Paul Painlevé to H. Poincaré

Mercredi 6 Avril [1904]

Monsieur et cher maître,

Maître Mornard me demande d’insister auprès de vous sur l’importance qu’il attache au fait que vous fassiez connaître à la Cour votre opinion sur le système Bertillon.

Ses raisons sont les suivantes:

D’abord, il espère éviter le renvoi devant un Conseil de Guerre; en tout cas, le renseignement qu’il pense obtenir, c’est que la Cour déclare formellement (comme le voulait déjà Ballot-Beaupré) que le bordereau est d’Esterhazy.

Or tous les témoins militaires ont basé essentiellement leur raisonnement sur la brochure verte (ultime exposé du système Bertillon-Valerio): dans cette brochure, l’auteur a prétendu répondre à vos objections de Rennes. Il importe que les magistrats puissent s’appuyer sur des autorités scientifiques pour refuser tout crédit au système Bertillon revu et corrigé; et [mot ill.] sur votre opinion, formellement maintenue malgré les audacieuses affirmations de la brochure verte.

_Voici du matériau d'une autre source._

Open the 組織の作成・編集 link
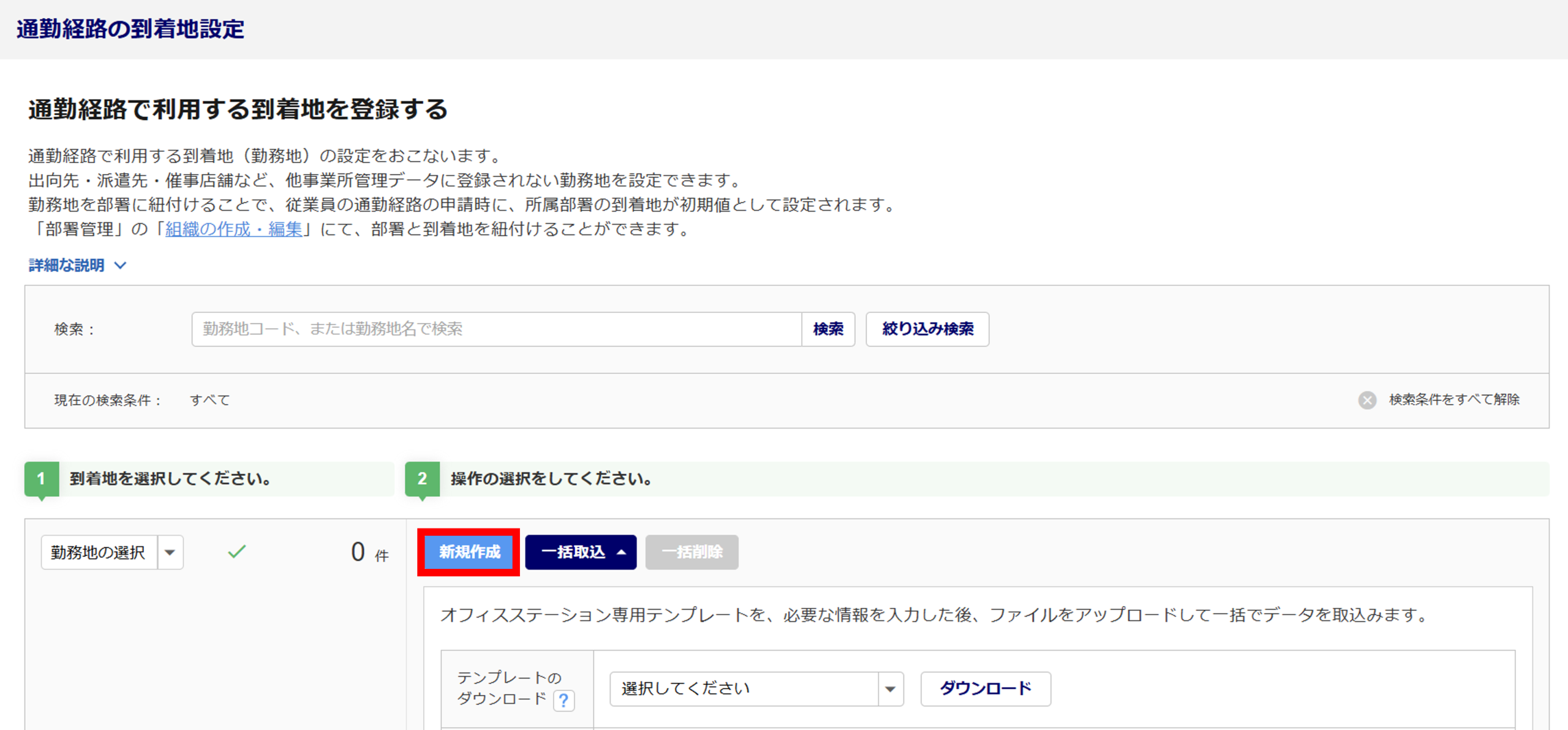The image size is (1568, 730). coord(234,229)
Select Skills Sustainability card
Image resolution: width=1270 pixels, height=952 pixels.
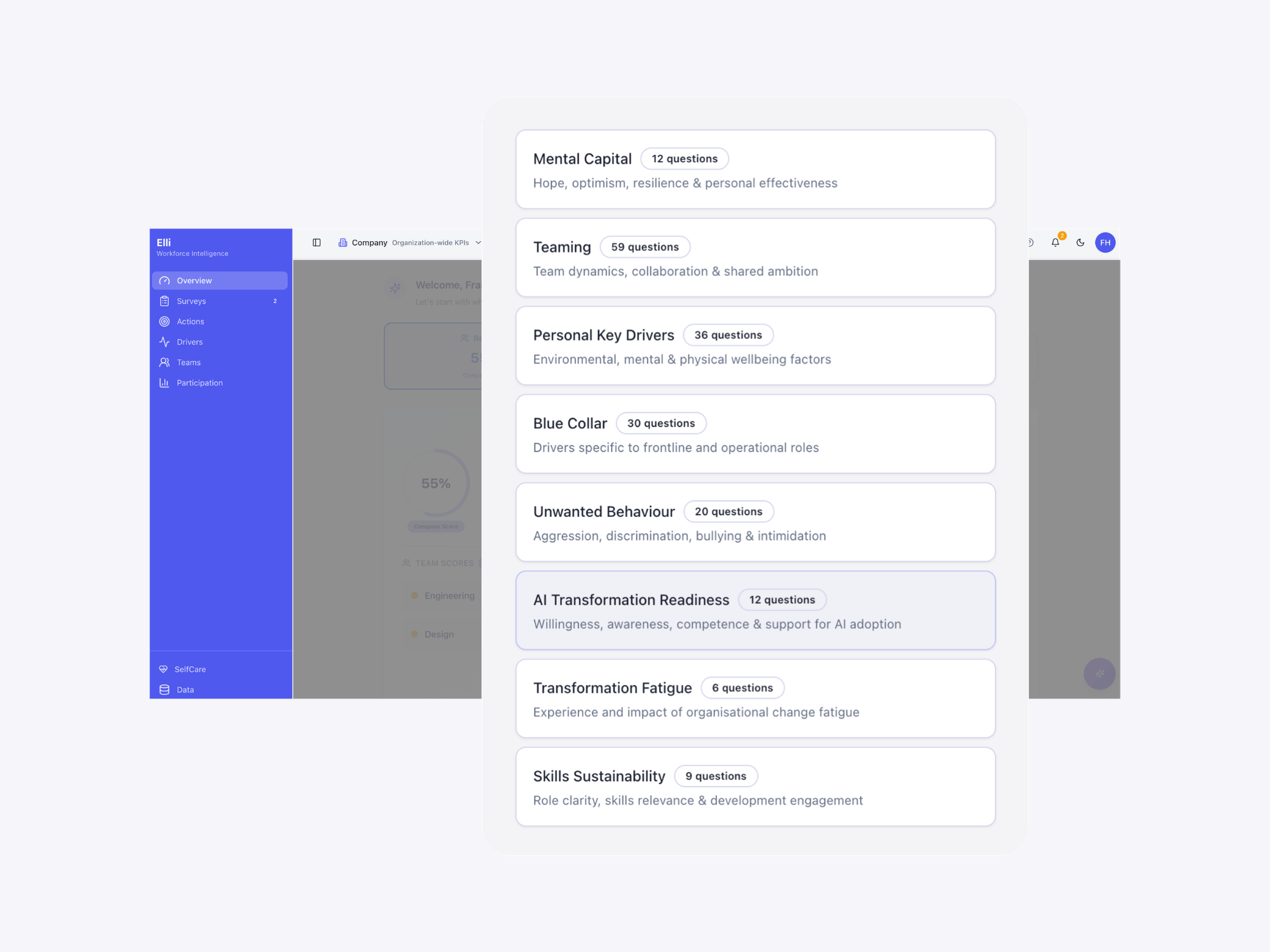click(755, 787)
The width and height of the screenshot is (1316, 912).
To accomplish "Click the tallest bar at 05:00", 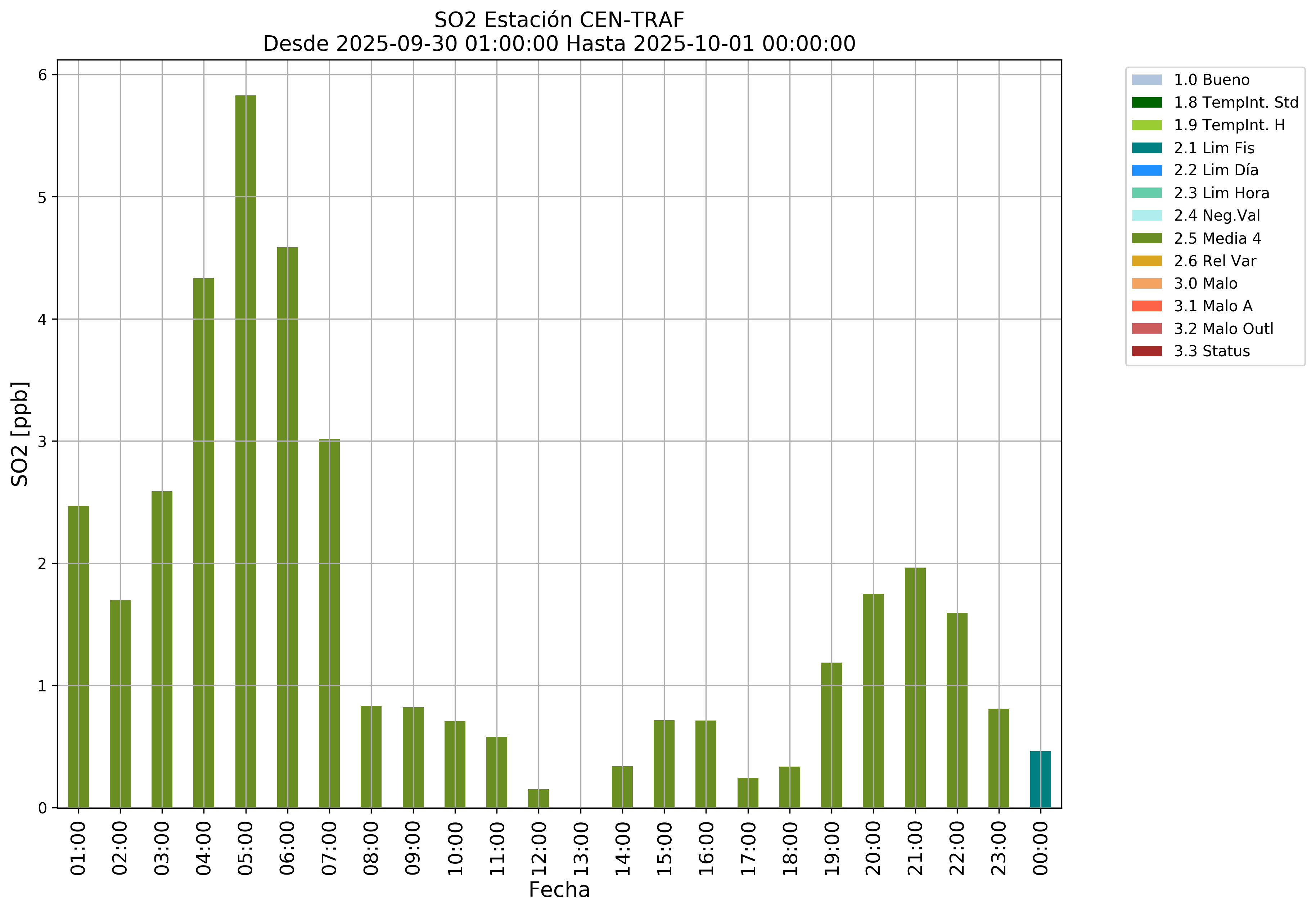I will tap(246, 451).
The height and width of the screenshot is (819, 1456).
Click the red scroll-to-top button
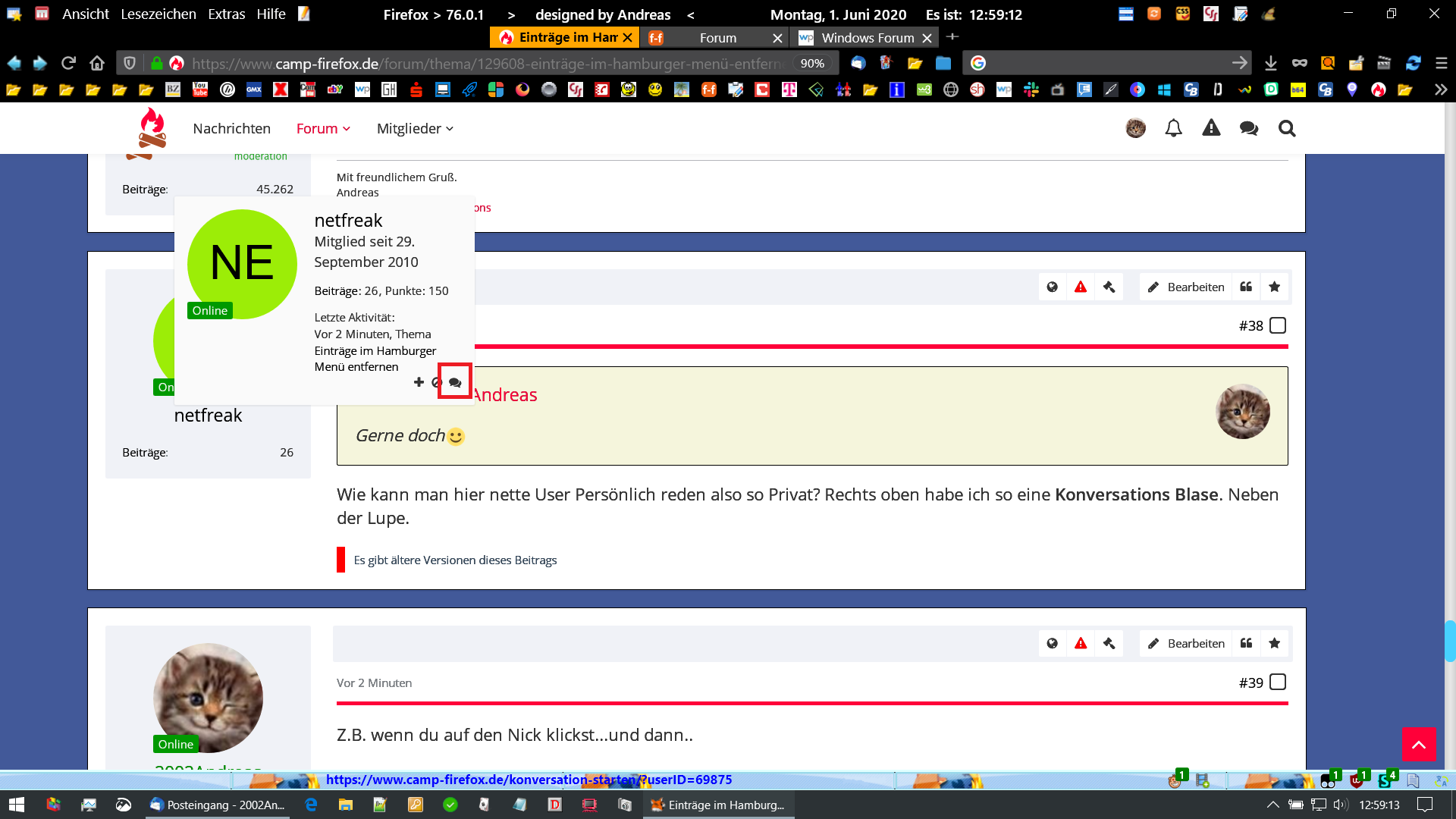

En un mot, Me Mornard espère que votre intervention au Conseil de Guerre n’aura pas à se produire, au lieu qu’elle peut être des plus efficaces devant la Cour.

La forme de cette intervention serait d’ailleurs celle qui vous conviendrait le mieux: soit une lettre à Me Mornard qui ne serait pas publiée mais seulement communiquée à la Cour, et qui paraîtrait seulement dans le corps de l’enquête; — soit un témoignage direct devant la Cour.11 1 Une lettre de Poincaré à Painlevé avait été publiée en 1900; voir Poincaré (1900).

Cette dernière forme serait peut-être la meilleure. Verriez-vous un inconvénient à vous laisser citer comme témoin pour affirmer formellement devant la Cour votre opinion de Rennes ?

Je vous prie, Monsieur et cher Maître, de présenter mes respectueux souvenirs à Madame Poincaré et de me croire votre tout dévoué

Paul Painlevé

ALS 4p. Collection particulière, Paris 75017.